» PASSAGE PROVIDED:
December 19, 2024
Paul Christopher, CFA, Head of Global Investment Strategy
Look through any short government shutdown
Key takeaways
- Opposition to the latest congressional resolution to extend government funding has derailed the bill, making a partial shutdown likely after December 20.
What it may mean for investors
- A revised bill is likely around year-end. We expect a very limited and temporary economic and market impact.
- We favor maintaining current portfolio positions.
House of Representatives Speaker Mike Johnson was disappointed on Thursday when an eleventh-hour continuing resolution to extend federal government funding failed under opposition from Republicans, including President-elect Trump.1 The issue was the large amount of new funding. We doubt there will be a new agreement in time to avert a partial shutdown after December 20, but we expect a new spending bill around the end of the year. A revised bill is likely to retain the prior bill’s funding extension to farmers and disaster assistance to hurricane-damaged states while cutting some of the other spending measures in the failed resolution.

» TASK: Copy out the government shutdown commentary in full, word for word. Draw only on the government shutdown commentary, with no outside knowledge.

» MATERIAL SHOWN:
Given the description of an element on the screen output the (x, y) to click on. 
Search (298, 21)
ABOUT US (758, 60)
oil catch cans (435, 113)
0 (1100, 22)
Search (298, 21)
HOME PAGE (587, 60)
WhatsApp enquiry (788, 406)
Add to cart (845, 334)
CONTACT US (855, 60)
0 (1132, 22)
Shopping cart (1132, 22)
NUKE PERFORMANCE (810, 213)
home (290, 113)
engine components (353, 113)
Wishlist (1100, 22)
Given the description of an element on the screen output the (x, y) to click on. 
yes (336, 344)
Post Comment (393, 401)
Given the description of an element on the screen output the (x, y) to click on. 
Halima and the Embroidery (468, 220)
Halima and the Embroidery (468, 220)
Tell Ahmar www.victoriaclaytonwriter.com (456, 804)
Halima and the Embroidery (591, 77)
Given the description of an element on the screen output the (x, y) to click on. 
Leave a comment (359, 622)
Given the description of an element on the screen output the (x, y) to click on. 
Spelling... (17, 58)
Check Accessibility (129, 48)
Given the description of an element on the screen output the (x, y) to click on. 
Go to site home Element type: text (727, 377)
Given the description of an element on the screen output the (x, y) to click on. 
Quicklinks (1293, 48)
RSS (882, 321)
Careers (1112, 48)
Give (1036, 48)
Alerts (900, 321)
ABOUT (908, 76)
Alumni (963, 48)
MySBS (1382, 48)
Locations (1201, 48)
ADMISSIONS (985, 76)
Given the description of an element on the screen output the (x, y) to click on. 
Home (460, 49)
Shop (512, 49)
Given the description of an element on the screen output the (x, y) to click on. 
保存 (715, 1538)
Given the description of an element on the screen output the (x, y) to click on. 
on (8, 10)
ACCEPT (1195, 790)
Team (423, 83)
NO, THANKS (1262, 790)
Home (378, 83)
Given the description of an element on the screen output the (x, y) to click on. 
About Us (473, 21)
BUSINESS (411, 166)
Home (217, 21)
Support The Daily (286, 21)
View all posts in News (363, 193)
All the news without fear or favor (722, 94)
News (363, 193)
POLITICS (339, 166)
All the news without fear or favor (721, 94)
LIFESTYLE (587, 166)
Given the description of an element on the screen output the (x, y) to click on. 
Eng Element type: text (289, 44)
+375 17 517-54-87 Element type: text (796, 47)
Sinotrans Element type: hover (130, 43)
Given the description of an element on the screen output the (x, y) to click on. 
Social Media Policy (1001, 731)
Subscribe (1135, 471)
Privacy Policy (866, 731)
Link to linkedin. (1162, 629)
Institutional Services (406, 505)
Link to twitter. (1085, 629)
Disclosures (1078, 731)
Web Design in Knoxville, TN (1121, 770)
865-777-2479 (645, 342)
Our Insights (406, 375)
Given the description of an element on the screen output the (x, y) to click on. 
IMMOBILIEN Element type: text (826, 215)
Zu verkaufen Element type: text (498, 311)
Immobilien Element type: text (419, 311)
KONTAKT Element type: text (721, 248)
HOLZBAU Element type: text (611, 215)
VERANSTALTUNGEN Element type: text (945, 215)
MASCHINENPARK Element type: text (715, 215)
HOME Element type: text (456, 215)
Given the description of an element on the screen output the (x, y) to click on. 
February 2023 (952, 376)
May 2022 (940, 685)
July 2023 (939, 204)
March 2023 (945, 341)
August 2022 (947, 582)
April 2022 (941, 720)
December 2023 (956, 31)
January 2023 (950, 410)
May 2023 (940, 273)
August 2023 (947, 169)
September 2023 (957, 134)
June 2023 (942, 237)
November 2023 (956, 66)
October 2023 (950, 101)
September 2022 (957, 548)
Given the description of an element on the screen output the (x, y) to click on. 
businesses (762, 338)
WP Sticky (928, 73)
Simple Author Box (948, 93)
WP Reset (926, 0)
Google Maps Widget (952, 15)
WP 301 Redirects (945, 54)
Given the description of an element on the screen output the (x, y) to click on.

» ANSWER TO THE PROBLEM:
December 19, 2024
Paul Christopher, CFA, Head of Global Investment Strategy
Look through any short government shutdown
Key takeaways
- Opposition to the latest congressional resolution to extend government funding has derailed the bill, making a partial shutdown likely after December 20.
What it may mean for investors
- A revised bill is likely around year-end. We expect a very limited and temporary economic and market impact.
- We favor maintaining current portfolio positions.
House of Representatives Speaker Mike Johnson was disappointed on Thursday when an eleventh-hour continuing resolution to extend federal government funding failed under opposition from Republicans, including President-elect Trump.1 The issue was the large amount of new funding. We doubt there will be a new agreement in time to avert a partial shutdown after December 20, but we expect a new spending bill around the end of the year. A revised bill is likely to retain the prior bill’s funding extension to farmers and disaster assistance to hurricane-damaged states while cutting some of the other spending measures in the failed resolution.